I lived for a while in a communal household with a bunch of people who rescued animals, and for a while we had this incredibly sweet Burmese python named Dolores that we were caring for. She rebounded from neglect very quickly and was basically a joyful and energetic bundle of sunshine, but she’d had mites and they were hard to get rid of. Treatment includes coating the snake with olive oil and waiting an hour, which causes the mites to suffocate. Now, it’s not a good idea to put an eleven-foot long greased snake into a glass habitat, so the best bet was to hold her for the hour. This was a formidable task, as Dolores weighed almost seventy pounds, but as i am a robust and muscular individual i stripped down to my underpants, picked up Dolores, and went about my business in a very slippery and greasy way (i was test-fitting new fangs for halloween).

Which was when the mormons stopped by. My housemates had seen them from the front windows, which was why they insisted i answer the door. 

Me, befanged, mohawked, tattooed, pierced, greased, naked except for a ripped and sagging pair of drawers and an enthusiastic and friendly seventy-pound oily snake: hi!

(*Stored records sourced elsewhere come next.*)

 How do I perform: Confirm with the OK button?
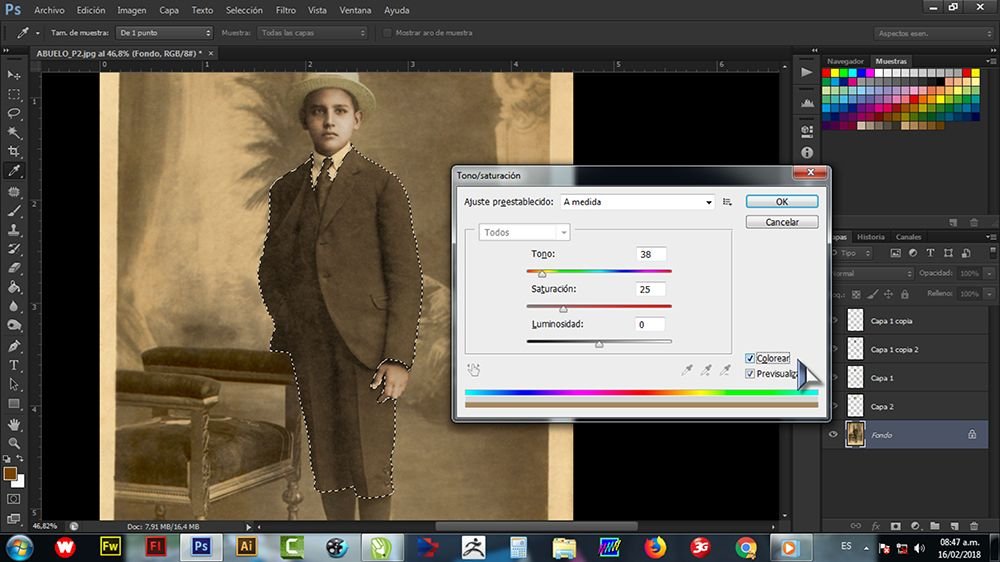782,202
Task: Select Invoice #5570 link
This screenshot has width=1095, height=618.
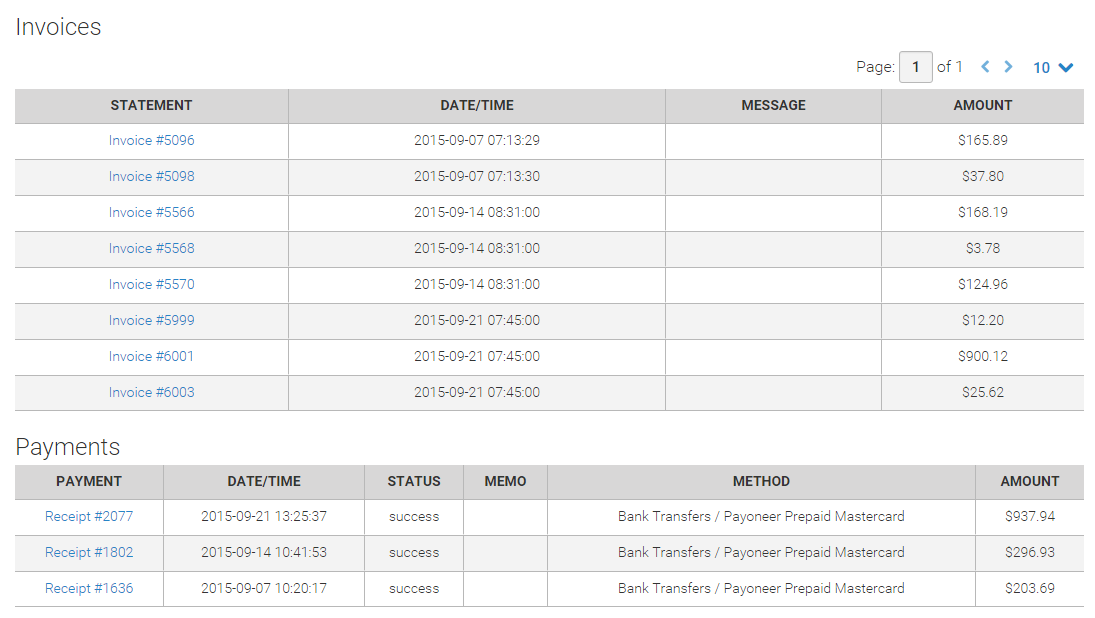Action: pyautogui.click(x=152, y=285)
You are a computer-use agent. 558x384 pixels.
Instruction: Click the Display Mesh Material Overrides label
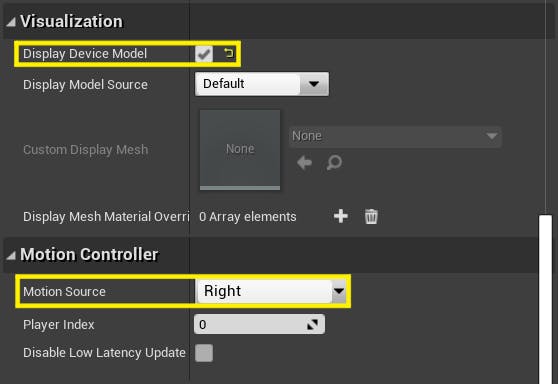(x=106, y=216)
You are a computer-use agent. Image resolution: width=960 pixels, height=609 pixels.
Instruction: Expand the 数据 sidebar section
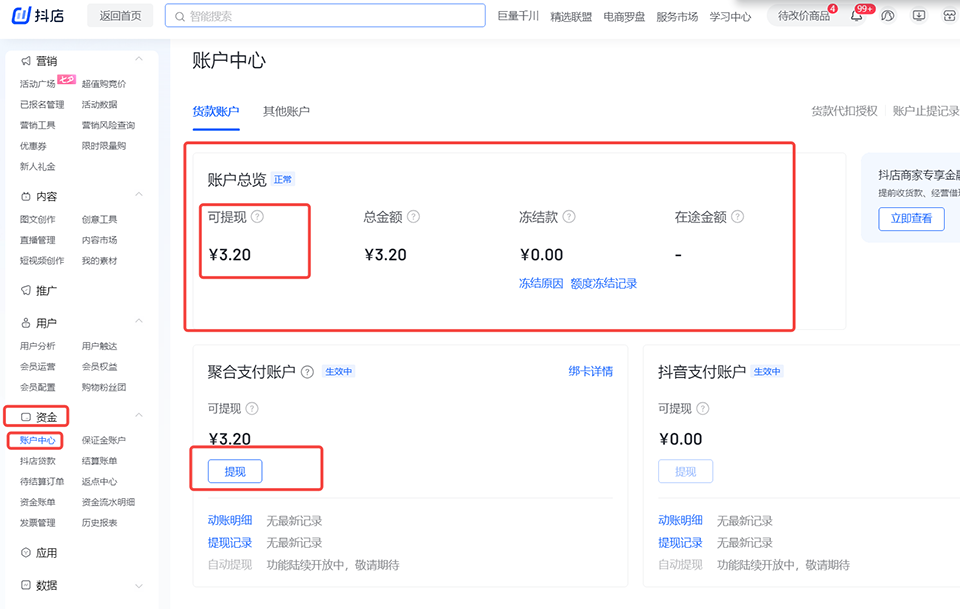(139, 585)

Dolores, who was really having such an awesome day: new friends? yes? hello? you have treats?

Mormons: sorry wrong house. (they actually turned whiter i did not think that would have been possible)

Me (to housemates): keep an eye out for the assembly of god folks, okay? we might as well do this right.

One of my SCA buddies was dressed to go to an event when the Mormons knocked.  He answered the door in his black, hooded cloak, long knife strapped on, and then looked back and called, “Brothers!  The sacrifices have arrived!”

As you might imagine, those were the last Mormons he ever saw at that house.

Not as dramatic as the above stories, but my stepdad was once moving into a 2nd story apartment and the Mormons dropped by. My stepdad, always on the hunt for an opportunity to be “a cheap bastard,” asked if they’d help him move his couch up the staircase. To their credit, they did help move the couch … but strangely enough he never got visited by the Mormons ever again after that day.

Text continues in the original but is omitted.